# start of INPUT RECORDS

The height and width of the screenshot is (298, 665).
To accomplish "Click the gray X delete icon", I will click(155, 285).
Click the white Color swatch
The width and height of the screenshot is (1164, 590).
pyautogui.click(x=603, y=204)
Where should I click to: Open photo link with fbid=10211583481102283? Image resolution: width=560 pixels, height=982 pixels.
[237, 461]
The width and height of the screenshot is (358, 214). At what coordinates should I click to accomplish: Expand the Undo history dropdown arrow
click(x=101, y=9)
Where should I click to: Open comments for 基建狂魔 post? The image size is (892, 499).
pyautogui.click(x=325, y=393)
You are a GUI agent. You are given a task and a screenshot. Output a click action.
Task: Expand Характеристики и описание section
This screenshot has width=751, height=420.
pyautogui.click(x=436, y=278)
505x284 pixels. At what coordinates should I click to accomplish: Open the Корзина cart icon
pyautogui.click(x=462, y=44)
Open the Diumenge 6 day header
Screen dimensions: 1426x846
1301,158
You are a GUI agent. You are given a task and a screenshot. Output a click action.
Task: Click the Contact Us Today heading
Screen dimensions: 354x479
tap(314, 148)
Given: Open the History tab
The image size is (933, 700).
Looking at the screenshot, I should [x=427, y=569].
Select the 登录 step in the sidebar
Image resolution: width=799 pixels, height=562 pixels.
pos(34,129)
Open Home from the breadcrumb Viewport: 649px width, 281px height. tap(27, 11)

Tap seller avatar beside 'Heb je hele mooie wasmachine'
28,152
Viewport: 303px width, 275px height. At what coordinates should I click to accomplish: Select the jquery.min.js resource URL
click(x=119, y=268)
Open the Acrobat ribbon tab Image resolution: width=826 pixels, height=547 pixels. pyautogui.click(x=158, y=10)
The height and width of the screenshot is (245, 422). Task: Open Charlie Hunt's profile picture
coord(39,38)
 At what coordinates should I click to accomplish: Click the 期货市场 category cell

# end of INPUT RECORDS

Rewrite the stretch from the line containing "Open the Acrobat" through the end of the lines, changing "profile picture" to "avatar" and leaving everything else unchanged.

Open the Acrobat ribbon tab Image resolution: width=826 pixels, height=547 pixels. pyautogui.click(x=158, y=10)
The height and width of the screenshot is (245, 422). Task: Open Charlie Hunt's avatar
coord(39,38)
 At what coordinates should I click to accomplish: Click the 期货市场 category cell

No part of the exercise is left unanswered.